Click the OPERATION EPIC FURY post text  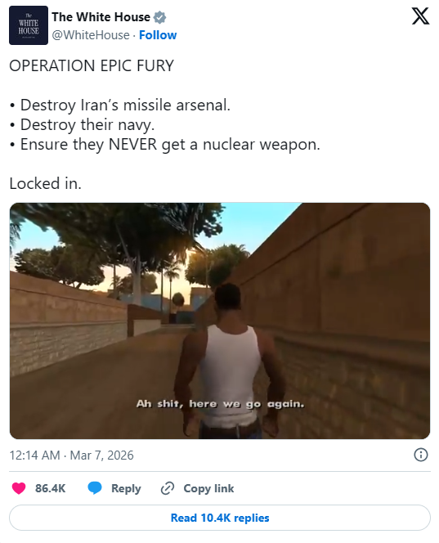(92, 65)
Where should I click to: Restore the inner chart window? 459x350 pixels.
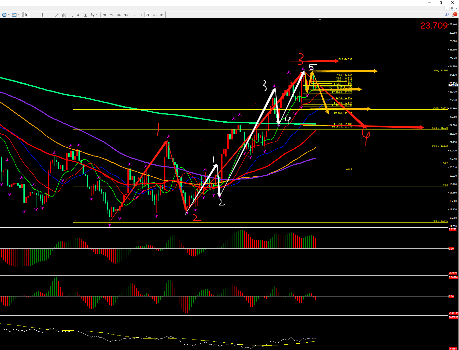(452, 8)
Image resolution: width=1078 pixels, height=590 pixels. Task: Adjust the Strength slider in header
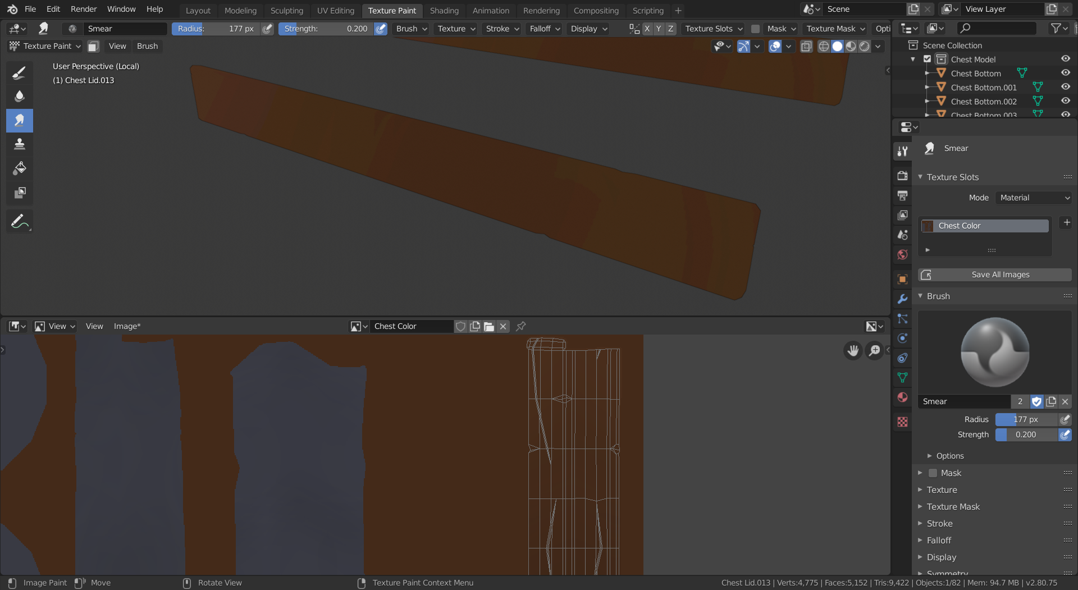(x=326, y=29)

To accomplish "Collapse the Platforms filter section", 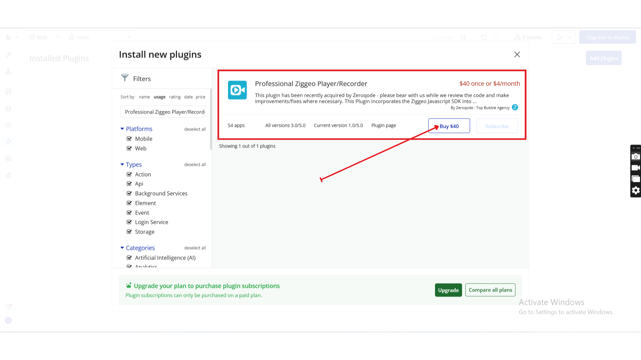I will (x=122, y=129).
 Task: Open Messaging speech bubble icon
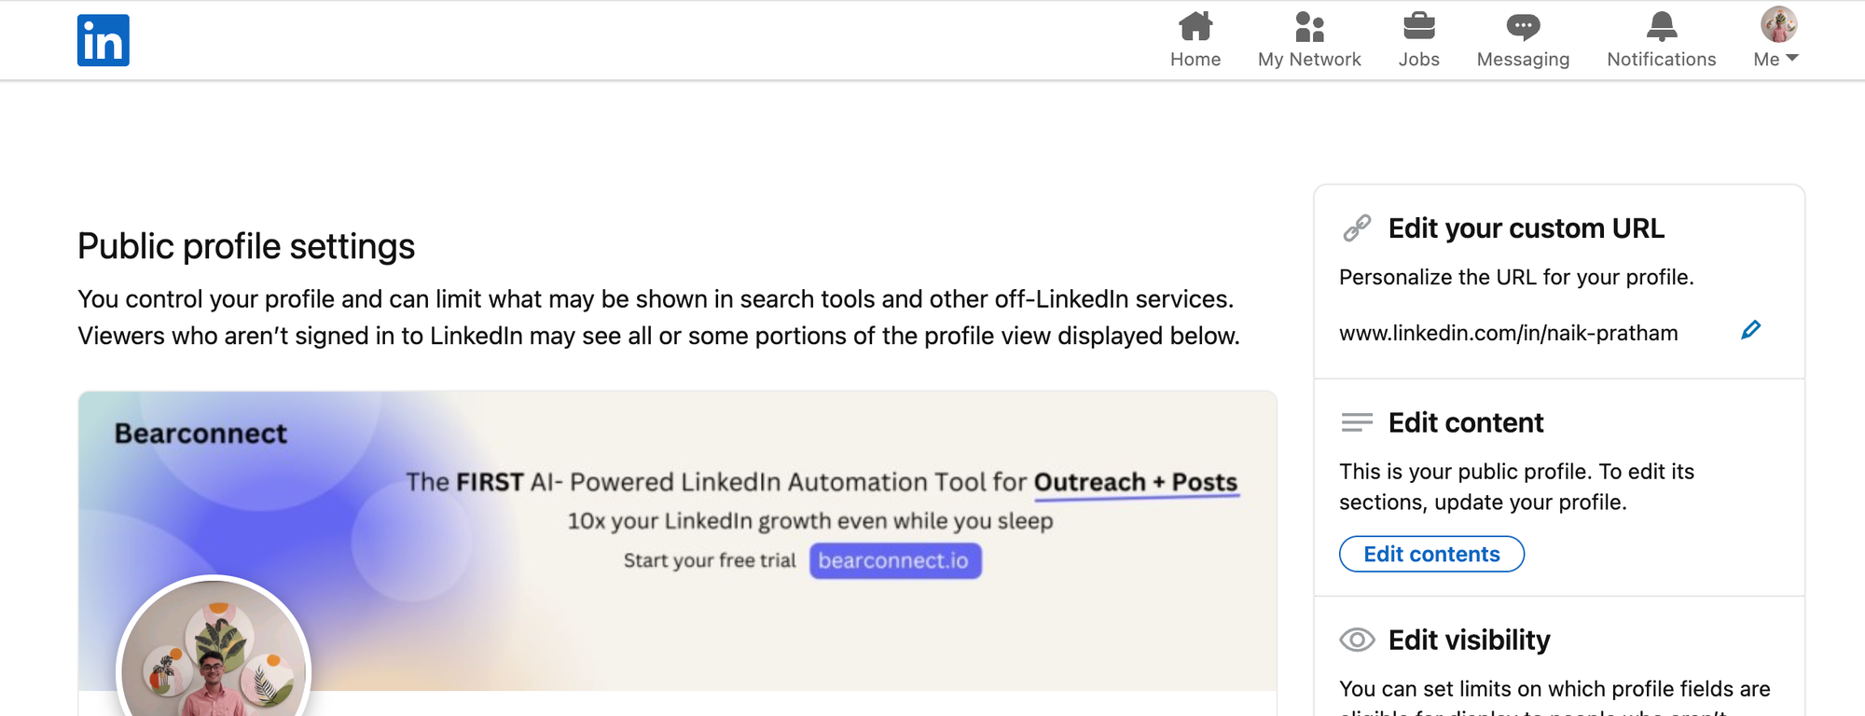tap(1523, 26)
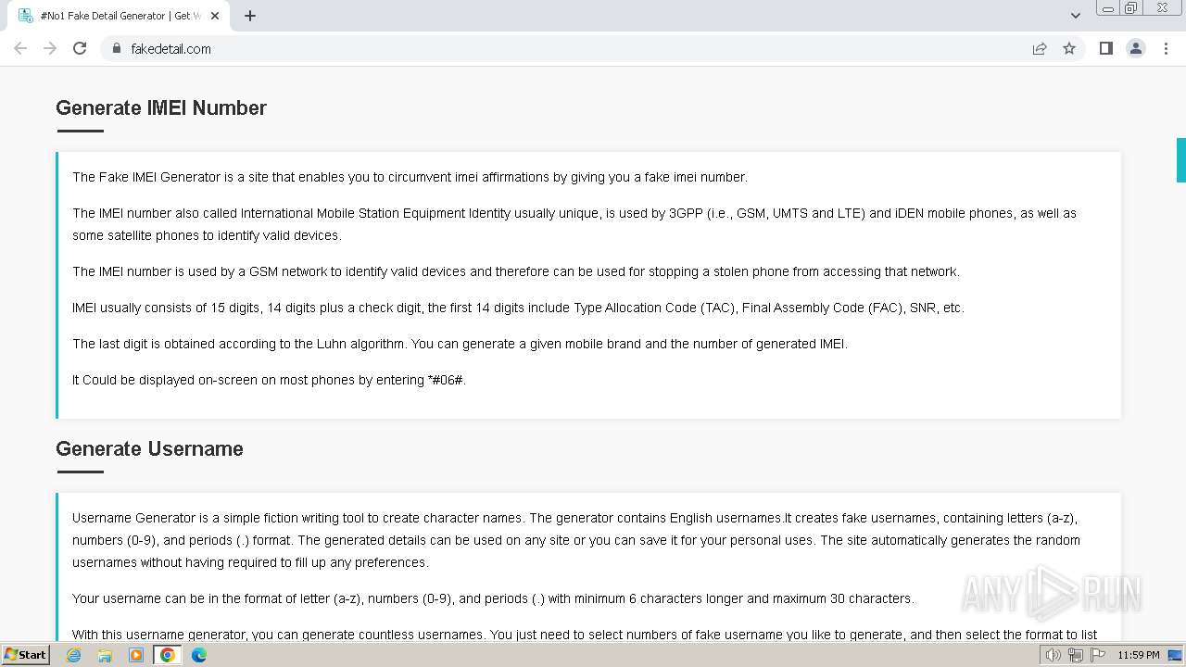1186x667 pixels.
Task: Open the file explorer folder in taskbar
Action: coord(105,655)
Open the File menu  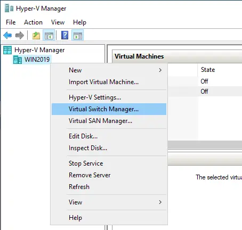pos(11,22)
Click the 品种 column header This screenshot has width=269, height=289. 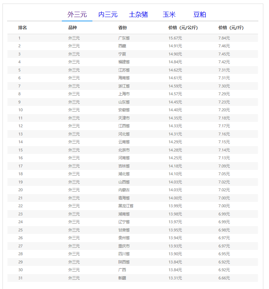pos(72,28)
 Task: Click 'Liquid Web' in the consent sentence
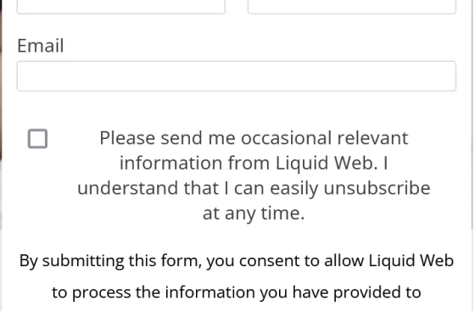411,260
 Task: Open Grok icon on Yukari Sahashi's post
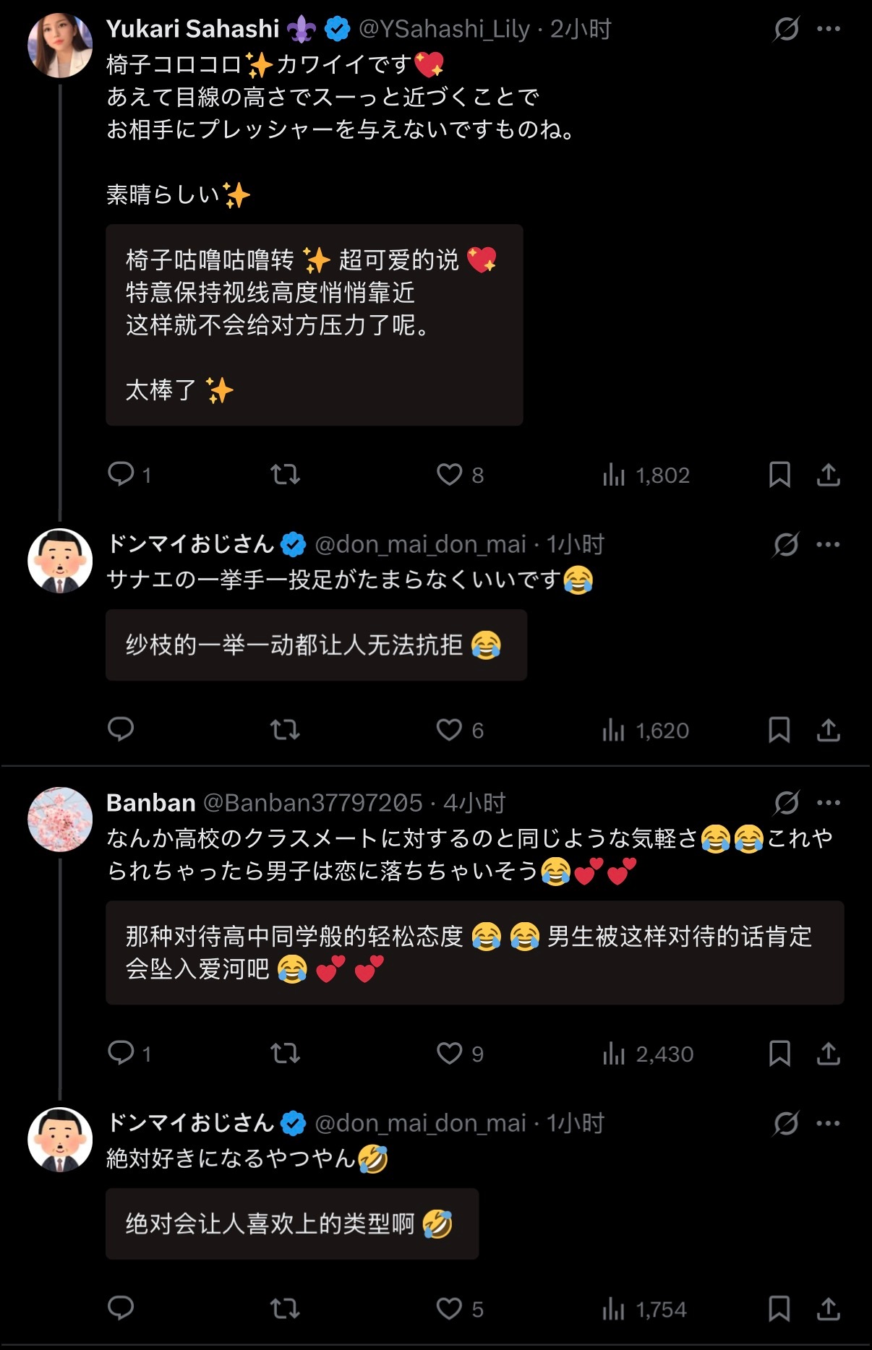click(x=786, y=29)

*Work to be completed*
Pick out every line above that contains the string "icon" and copy each one in full.

*Worked answer*
 Task: Open Messaging speech bubble icon
 Task: Open Grok icon on Yukari Sahashi's post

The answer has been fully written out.